Rabu, 13 Juni 2007

Tersangka Baru Munir, Pemuas Dahaga Keadilan?

Rabu, 11/04/2007 11:48 WIB
Catatan Redaksi
Tersangka Baru Munir, Pemuas Dahaga Keadilan?
Cetak E-mail
Syukri Rahmatullah - Okezone

syukri_rahmatullah.jpgHampir dua tahun setelah Tim Pencari Fakta kasus Munir berakhir Juni 2005 lalu, tiba-tiba Kapolri Jenderal Polisi Sutanto mengungkapkan, dua tersangka baru kasus pembunuhan aktivis HAM Munir yaitu IS dan R, keduanya adalah mantan Dirut Garuda Indra Setiawan dan Vice Presiden Corporate Security Ramelga Anwar menjadi tersangka karena melakukan pemalsuan surat tugas Pollycarpus Budihari Priyanto saat bersama Munir di Pesawat Garuda sebelum meninggal dunia.

Kemudian, apakah dua tersangka baru ini menjadi pelepas dahaga keadilan setelah hampir tiga tahun berjuang mencari keadilan mengungkap pelaku pembunuhan Munir.

Istri Munir, Suciwati mengaku kecewa dan tidak puas. Pasalnya, Suci menganggap IS dan R bukanlah pelaku pembunuhan yang sebenarnya atau hanya menjadi peran pembantu saja. Untuk menjadikan peran pembantu menjadi tersangka saja membutuhkan waktu hampir tiga tahun, lalu butuh berapa tahun untuk menyentuh lingkaran ‘otak pelaku’ pembunuhan Munir.

Perjuangan pelaku kasus Munir sempat menggembirakan ketika Presiden SBY mendukung pembentukan tima pencari fakta (TPF) pada Desember 2004 lalu. Akan tetapi, menjadi sia-sia ketika rekomendasi-rekomendasi TPF Munir di akhir tugas TPF 23 Juni 2005 lalu sama sekali tidak ada tindaklanjutnya.

Angin segar yang sama juga sempat dirasakan ketika Pollycarpus ditangkap, ditahan di Mabes Polri dan diadili di PN Jakarta Pusat, bahkan sempat persidangannya berhasil menghadirkan mantan Direksi BIN Muchdi PR yang tidak pernah mau dipanggil TPF yang dibentuk dengan Keputusan Presiden No 111 tahun 2004.

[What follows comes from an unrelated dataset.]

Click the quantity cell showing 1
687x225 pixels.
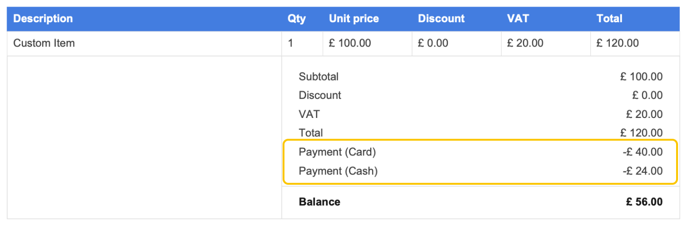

Dalam persidangan itu, Polly dituntut JPU seumur hidup, akan tetapi hanya dikabulkan 14 tahun penjara oleh hakim PN Jakarta Pusat. Hukuman terhadap Polly terus menurun ketika Kasasi Polly dikabulkan sehingga hanya dihukum 2 tahun karena memalsukan surat dan akhirnya bebas.

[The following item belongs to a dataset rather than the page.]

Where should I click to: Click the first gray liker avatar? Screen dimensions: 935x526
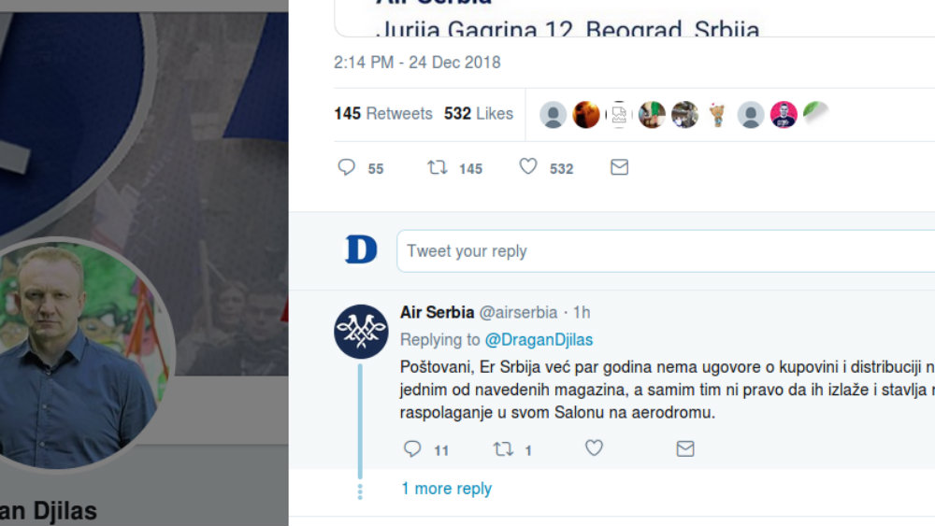click(x=554, y=115)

Perjalanan berliku perjuangan hukum kasus Munir tidak membuat Suciwati menjadi gerah dan lelah, bahkan Suci seringkali meninggalkan kedua anaknya Alif (5) dan Diva (2) menghadiri pertemuan internasional untuk mengkampanyekan kasus almarhum suaminya, Munir.

Perjuangan suci di negeri asing akhirnya membuahkan hasil, sepulang dari KTT ASEAN XII Cebu, Filipina bulan Januari 2007 lalu. Presiden SBY langsung memanggil Menko Polhukam Widodo AS, Kapolri Sutanto, KaBIN Syamsir Siregar dan mengeluarkan perintah agar kasus Munir diselidiki kembali lebih serius.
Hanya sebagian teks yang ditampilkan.